Using your GCP account, you can create a cluster and connect to VESSL’s backend.

In order to integrate VESSL, the following resources will be created:

  • GCS Bucket: A bucket for storing configuration, state, and data.
  • GKE Cluster: An GCP-managed Kubernetes cluster for running ML workloads.
  • GKE Node Pools: Autoscaling groups for selected resource types.

Step-by-Step Guide

1. Install Terraform and gcloud CLI

VESSL uses Terraform to add a GKE cluster, GKE node pools, and Kubernetes installations.

2. Configure cluster config

First, clone VESSL’s cloud integration terraform code from Github.

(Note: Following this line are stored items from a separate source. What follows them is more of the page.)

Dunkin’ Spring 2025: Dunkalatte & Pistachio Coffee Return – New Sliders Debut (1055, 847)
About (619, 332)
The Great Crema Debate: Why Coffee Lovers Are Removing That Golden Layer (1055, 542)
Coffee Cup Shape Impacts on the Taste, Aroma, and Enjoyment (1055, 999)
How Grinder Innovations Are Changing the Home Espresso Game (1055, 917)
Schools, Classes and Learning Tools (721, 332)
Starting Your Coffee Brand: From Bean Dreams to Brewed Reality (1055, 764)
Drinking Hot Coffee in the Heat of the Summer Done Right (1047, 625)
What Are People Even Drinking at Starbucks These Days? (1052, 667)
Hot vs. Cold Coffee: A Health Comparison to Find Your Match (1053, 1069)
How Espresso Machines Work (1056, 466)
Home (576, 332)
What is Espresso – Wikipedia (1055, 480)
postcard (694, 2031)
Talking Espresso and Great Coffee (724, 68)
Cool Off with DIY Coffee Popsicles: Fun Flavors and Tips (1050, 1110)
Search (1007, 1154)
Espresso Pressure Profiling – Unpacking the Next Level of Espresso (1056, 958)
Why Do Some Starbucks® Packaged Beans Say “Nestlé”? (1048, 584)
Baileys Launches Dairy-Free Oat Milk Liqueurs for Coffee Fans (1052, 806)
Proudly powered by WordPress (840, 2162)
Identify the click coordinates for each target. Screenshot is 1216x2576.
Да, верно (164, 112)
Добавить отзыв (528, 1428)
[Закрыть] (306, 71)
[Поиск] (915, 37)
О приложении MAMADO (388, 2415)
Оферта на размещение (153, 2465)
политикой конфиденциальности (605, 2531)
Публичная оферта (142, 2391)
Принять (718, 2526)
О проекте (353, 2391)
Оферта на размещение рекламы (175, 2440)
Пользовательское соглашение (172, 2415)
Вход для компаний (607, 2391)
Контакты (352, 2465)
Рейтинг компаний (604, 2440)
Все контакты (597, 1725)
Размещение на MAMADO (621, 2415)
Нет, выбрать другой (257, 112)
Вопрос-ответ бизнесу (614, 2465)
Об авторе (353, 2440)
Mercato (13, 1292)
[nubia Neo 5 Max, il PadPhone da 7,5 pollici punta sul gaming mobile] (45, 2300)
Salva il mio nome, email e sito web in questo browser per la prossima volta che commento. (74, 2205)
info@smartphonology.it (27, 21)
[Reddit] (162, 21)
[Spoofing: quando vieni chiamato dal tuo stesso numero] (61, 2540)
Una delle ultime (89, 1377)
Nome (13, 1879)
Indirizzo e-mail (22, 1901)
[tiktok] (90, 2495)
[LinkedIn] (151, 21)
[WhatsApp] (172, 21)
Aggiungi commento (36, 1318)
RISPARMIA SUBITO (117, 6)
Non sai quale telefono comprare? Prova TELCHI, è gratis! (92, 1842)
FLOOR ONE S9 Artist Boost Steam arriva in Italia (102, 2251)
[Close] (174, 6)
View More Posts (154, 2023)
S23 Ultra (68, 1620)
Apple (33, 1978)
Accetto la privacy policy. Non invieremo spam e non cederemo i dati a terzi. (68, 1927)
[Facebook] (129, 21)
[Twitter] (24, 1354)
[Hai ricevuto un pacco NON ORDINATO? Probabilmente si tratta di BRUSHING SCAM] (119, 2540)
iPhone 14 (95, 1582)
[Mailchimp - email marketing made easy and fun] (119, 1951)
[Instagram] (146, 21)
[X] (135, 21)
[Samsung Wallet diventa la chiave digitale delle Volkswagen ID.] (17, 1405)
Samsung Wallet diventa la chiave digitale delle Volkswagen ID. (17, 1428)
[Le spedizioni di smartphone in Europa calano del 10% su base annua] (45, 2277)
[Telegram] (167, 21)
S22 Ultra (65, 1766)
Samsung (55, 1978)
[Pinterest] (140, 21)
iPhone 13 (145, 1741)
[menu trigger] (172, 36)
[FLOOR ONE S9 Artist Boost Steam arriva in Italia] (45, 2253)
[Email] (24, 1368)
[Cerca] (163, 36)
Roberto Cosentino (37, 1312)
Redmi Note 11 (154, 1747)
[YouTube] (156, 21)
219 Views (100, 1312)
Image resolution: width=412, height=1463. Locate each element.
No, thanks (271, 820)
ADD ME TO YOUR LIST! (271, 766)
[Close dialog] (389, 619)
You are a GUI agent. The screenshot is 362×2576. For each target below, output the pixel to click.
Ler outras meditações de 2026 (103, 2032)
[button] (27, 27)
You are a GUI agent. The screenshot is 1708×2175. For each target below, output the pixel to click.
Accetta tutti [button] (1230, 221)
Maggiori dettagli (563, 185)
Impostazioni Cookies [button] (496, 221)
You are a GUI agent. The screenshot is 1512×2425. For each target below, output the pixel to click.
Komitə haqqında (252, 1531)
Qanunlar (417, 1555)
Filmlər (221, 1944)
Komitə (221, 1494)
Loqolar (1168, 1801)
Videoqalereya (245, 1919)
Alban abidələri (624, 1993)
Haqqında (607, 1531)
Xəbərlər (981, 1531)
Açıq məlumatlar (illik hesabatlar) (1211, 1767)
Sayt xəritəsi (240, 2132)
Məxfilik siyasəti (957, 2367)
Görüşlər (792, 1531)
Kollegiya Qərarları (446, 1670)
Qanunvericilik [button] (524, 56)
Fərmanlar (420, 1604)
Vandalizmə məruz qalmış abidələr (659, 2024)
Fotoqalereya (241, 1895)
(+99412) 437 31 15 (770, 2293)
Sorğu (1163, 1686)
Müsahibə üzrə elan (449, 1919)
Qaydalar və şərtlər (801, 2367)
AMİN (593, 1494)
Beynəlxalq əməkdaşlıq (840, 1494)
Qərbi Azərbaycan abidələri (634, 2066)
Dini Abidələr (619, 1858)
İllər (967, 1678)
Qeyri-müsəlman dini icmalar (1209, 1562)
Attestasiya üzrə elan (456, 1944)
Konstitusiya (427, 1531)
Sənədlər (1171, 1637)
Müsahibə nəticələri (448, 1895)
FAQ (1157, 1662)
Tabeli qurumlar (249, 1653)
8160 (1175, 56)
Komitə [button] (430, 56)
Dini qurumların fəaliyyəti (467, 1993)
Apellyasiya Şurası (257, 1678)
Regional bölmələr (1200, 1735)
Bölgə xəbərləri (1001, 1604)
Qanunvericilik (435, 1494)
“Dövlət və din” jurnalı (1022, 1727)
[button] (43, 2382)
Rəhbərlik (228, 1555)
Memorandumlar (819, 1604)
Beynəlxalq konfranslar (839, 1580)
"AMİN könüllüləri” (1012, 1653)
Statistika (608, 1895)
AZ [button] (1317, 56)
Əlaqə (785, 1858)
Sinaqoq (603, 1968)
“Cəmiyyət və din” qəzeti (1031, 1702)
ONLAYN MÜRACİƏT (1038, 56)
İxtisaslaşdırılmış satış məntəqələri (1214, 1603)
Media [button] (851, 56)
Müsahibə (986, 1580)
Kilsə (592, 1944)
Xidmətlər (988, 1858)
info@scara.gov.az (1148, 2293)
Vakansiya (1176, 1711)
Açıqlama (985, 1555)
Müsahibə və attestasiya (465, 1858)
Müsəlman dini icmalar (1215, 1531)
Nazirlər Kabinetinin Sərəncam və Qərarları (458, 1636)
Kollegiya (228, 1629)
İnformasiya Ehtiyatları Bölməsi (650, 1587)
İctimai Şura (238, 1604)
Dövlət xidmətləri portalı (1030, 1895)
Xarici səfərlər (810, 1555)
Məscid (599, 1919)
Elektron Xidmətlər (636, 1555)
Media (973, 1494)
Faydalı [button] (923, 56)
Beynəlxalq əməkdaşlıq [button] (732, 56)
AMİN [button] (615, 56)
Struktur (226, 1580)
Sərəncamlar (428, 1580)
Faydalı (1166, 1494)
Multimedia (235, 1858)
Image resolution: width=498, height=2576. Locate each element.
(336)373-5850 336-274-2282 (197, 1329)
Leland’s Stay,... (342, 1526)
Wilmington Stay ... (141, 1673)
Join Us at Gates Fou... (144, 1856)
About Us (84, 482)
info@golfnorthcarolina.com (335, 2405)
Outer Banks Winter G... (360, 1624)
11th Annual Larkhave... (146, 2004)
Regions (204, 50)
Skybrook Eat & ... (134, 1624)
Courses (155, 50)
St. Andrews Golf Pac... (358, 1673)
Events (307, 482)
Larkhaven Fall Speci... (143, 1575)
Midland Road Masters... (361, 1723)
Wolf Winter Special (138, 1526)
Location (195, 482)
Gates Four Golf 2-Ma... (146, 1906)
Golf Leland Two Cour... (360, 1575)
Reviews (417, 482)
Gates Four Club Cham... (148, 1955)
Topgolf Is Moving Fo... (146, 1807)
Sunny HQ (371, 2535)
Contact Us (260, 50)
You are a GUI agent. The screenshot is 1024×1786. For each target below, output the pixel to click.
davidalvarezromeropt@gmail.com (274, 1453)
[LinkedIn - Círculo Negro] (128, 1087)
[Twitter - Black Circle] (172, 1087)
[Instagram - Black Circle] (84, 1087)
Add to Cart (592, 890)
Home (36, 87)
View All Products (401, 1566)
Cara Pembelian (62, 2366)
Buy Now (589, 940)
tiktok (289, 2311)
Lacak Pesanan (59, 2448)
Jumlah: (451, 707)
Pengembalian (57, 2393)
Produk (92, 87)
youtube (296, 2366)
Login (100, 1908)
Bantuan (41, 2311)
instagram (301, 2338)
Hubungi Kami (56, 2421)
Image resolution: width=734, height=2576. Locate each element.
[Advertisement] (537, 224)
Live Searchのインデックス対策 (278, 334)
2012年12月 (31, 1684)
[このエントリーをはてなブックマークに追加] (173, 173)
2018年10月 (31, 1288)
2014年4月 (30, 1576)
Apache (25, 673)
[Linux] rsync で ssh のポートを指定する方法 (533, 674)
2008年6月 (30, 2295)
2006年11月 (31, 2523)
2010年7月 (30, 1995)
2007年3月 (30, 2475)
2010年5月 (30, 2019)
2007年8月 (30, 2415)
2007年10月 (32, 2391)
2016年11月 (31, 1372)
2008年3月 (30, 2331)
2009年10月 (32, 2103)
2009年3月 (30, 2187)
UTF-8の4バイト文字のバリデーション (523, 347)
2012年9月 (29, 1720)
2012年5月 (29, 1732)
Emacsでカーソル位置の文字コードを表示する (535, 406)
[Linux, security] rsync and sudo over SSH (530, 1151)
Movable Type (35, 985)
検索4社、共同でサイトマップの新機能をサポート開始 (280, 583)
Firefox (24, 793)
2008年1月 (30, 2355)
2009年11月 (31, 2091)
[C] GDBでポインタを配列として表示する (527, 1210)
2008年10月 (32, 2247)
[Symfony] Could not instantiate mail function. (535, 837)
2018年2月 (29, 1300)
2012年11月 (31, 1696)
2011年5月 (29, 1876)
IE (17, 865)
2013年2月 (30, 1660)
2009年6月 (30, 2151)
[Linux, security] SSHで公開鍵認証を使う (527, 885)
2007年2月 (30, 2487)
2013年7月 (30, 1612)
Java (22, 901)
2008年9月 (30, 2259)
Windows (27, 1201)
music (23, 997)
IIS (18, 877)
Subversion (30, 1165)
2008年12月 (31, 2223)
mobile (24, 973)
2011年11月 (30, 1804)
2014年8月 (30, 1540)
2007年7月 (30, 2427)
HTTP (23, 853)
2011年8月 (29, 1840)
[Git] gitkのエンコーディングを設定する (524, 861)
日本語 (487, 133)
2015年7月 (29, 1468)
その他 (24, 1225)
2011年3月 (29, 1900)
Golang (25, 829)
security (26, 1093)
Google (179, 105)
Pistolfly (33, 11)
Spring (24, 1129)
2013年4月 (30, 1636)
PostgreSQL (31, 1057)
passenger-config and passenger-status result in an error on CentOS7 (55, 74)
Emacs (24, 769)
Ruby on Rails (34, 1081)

git clone https://github.com/vessl-ai/vessl-cloud-integration
cd vessl-cloud-integration/examples/gcp-gke-full

Using VESSL CLI, you can configure Terraform variables and the Terraform backend.

pip install vessl
vessl cluster create-config gcp

In your directory and in the bucket, two config files and a node group definition file will be generated.

  1. terraform.tfbackend: This file configures Terraform’s backend storage.
  2. terraform.tfvars: This file specifies the variables for your cluster configuration.
  3. nodes.tf: Thie file defines the node groups of your resource types

3. Applying terraform

To initialize your terraform state,

terraform init -backend-config="terraform.tfbackend"

The actual resources will be created by applying terraform.

terraform apply -var-file="terraform.tfvars"

The installation process takes about 20~30 minutes. While installing, please keep your internet connection on.

Once the cluster is installed, you can find it on the cluster page.

Destroy and delete the cluster

In order to destroy all resources created by VESSL, including the clusters, follow these steps:

terraform destroy -var-file="terraform.tfvars"

When the config file is missing in local, you can download it and start from scratch.

git clone https://github.com/vessl-ai/vessl-cloud-integration
cd vessl-cloud-integration/examples/gcp-gke-full
vessl cluster get-config [cluster_name]
terraform init -backend-config="terraform.tfbackend"
terraform destroy -var-file="terraform.tfvars"

After destroying a cluster, you can delete it from the cluster page.